November 7th, the dark side of the moon Kimi The most powerful so farOpen SourceThinking model - Kimi K2 Thinking。

The model was described as the dark side of the moon based on "The Model is Agent"Thinking Agent, the new generation of conceptual training, has the ability to think and use tools." Performance in many benchmark tests such as Humanity's Last Exam, Autonomous Web Browser Capability (BrowseComp), Complex Information Collection Logic (SEAL-0)REACHING SOTA LEVELAnd there has been an overall improvement in the capacity of Agenic search, Agenic programming, writing and integrated reasoning。
Without human intervention, the model can autonomously achieve up to 300 rounds of tools to mobilize and continuously stabilize multiple rounds of thinking, thus helping users to solve more complex problems。
1AI with links to Huging Face, ModelScop deployment as follows:
- Hugging Face: https://huggingface.co/moonshotai
- ModelScope: https://www.modelscope.cn/organization/moonshotai
The Human Last Examination is a final closed academic test covering more than 100 areas of specialization. Kimi K2 Thinking achieved the SOTA performance of 44.9% in this benchmark assessment, where the tools - search, Python, web browsing - are allowed。
In the official example provided, Kimi K2 Thinking, after five rounds of search and reasoning, combined with new information from each round, layered in depth and ultimately deduced the answer:
According to the presentation, the Kimi K2 Thinking model also performed well in complex search and browsing scenarios.
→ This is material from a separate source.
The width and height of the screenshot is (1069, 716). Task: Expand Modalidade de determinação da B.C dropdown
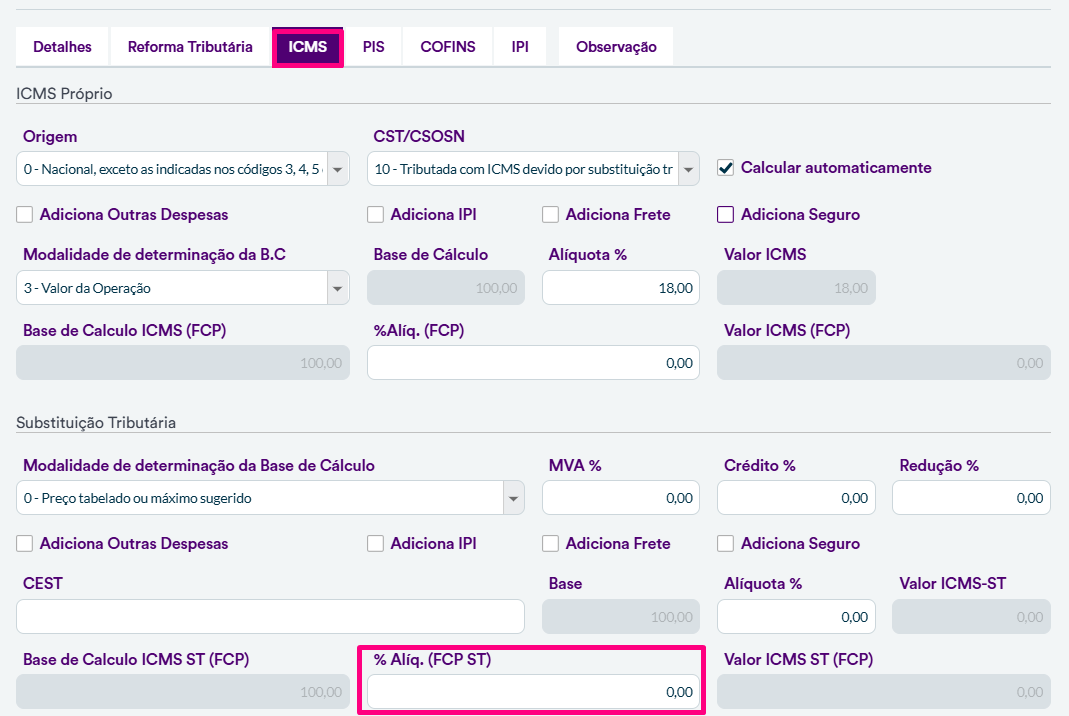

BrowneComp is a benchmark test published by OpenAI to assess the ability of AI Agent to browse, which was originally designed to measure AI Agent Persistence and creativity in an information overloading environmentIn other words, it is possible to “scratch the bottom” like human researchers. On average, humanity can achieve only 29.21 TP3T in this challenging task. Kimi K2 Thinking demonstrated a great ability to drill in this benchmark testA NEW SOTA MODEL WITH RESULTS FROM 60.2%.
Kimi K2 Thinking, driven by long-range planning and autonomous search capabilities, can use up toHundreds of rounds of "thinking, searching, browse, browsing, browsing" dynamic cycle, presents and refines assumptions on an ongoing basis, validates evidence, undertakes reasoning and constructs logical answers. This ability to actively search and think on a continuous basis enables Kimi K2 Thinking to break vague and open issues into clear, implementable sub-tasks。
In another example provided by official sources, Kimi K2 Thinking, after two rounds of search and reflection, first found the company that made the speedboat based on known information on stock buy-backs, and then found the stock buy-back announcement information on the United States Securities and Exchange Commission (SEC) online, giving the correct answer:
The coding capacity of the Kimi K2 Thinking model has also been enhanced, with further improvements in performance in benchmarking tests such as the multilingual software engineering benchmark SWE-multilingual, the SWE-bench validation set and the Terminal terminal use。
The dark side of the moon indicates that the common base capacity of Kimi K2 Thinking has also been upgraded:
- Creative Writing: Kimi K2 Thinking has significantly improved writing skills, which translates crude inspiration into clear, moving and well-intended narratives that combine rhythm and depth. It can easily manage subtle textual differences and vague structures and maintain consistency in style in long speeches. In terms of creative writing, it has a more lively image and a stronger emotional resonance that integrates a precise expression with a rich performance。
- Academia and research: Kimi K2 Thinking has significantly improved in terms of analytical depth, accuracy of information and logical structure in academic and professional fields. It analyses complex instructions in an orderly manner and expands thinking in a clear and rigorous manner. This makes it particularly specialized in dealing with academic papers, technical abstracts and long reports that are highly demanding for the integrity of information and the quality of reasoning。
- Personal and Emotional: In response to personal or emotional questions, Kimi K2 Thinking's answer is more common and balanced. It is thoughtful and concrete and provides a nuanced perspective and practical follow-up recommendations. It helps users to streamline complex decision-making with clarity and concern, and its tone is both real and relevant and more human。